> [WHAT THE EXERCISE ASKS] Copy out the items word for word from the line with "Identify the location of high-count: 9." through the line with "center [988, 212].", including both of those lines.

> [TASK MATERIAL]

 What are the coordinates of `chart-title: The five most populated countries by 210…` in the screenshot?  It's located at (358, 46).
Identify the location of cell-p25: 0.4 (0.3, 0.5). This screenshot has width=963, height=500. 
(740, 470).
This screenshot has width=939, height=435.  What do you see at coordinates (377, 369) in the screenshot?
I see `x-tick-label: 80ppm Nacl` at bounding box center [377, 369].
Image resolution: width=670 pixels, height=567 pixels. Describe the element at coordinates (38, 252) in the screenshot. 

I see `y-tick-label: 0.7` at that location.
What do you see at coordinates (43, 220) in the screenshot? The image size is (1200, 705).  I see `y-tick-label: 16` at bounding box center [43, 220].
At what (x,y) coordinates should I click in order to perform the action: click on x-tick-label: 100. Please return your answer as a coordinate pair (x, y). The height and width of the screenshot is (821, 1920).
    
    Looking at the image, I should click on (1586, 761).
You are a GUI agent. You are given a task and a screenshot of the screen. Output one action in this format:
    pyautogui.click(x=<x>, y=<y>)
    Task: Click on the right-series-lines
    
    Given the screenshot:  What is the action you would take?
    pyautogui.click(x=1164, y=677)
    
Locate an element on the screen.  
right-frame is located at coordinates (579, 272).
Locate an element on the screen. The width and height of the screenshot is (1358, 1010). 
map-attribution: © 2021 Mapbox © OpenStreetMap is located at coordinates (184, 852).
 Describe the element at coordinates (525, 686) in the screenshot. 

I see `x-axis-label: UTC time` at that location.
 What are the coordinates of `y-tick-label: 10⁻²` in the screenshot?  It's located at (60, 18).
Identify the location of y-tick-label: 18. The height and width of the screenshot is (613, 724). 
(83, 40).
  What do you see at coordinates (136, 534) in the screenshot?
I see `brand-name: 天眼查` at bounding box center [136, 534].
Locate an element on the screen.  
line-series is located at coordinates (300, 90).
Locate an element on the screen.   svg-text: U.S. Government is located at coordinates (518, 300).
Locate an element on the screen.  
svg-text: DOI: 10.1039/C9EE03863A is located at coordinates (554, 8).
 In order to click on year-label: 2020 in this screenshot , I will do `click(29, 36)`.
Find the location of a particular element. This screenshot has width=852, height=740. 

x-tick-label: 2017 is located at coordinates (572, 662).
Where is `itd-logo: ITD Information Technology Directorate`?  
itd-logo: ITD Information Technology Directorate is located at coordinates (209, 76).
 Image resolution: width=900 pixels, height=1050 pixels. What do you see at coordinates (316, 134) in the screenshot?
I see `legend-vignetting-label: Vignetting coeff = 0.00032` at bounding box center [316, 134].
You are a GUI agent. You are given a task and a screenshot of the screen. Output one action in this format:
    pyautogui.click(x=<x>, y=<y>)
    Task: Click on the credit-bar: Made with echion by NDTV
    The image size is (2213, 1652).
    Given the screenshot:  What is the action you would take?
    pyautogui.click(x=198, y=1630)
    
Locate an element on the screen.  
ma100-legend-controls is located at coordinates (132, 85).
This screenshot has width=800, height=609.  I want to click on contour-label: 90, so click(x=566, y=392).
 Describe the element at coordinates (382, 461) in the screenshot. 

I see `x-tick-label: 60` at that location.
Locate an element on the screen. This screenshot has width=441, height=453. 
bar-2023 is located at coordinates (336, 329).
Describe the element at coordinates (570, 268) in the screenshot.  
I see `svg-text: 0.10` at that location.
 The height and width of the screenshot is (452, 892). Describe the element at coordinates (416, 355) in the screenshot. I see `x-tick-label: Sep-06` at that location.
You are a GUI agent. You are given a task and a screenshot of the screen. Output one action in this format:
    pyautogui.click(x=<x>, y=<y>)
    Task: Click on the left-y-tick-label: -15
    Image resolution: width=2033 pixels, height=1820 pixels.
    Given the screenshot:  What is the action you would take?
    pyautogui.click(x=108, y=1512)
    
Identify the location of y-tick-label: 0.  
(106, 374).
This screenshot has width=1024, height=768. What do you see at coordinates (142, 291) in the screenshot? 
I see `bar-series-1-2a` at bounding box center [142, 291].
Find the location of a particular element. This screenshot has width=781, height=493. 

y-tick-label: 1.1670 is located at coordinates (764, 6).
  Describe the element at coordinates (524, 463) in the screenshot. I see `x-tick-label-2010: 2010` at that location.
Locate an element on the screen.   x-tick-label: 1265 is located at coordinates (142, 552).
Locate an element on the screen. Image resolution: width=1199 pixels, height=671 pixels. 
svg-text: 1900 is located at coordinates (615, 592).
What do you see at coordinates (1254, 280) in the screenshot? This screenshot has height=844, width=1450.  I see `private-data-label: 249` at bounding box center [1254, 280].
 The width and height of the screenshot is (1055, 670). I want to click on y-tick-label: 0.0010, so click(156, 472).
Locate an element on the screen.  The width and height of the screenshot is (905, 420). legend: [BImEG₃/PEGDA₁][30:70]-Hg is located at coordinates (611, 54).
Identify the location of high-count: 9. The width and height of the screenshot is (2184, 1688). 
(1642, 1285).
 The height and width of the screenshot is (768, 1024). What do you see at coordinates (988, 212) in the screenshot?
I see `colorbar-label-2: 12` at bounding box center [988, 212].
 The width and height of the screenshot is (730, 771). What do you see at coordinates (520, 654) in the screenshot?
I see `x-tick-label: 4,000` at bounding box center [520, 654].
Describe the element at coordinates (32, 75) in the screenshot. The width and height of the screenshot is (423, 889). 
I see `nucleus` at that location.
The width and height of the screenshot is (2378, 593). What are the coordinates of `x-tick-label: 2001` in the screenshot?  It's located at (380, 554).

> [TASK ANSWER]
Identify the location of high-count: 9. The width and height of the screenshot is (2184, 1688). 
(1642, 1285).
 The height and width of the screenshot is (768, 1024). What do you see at coordinates (988, 212) in the screenshot?
I see `colorbar-label-2: 12` at bounding box center [988, 212].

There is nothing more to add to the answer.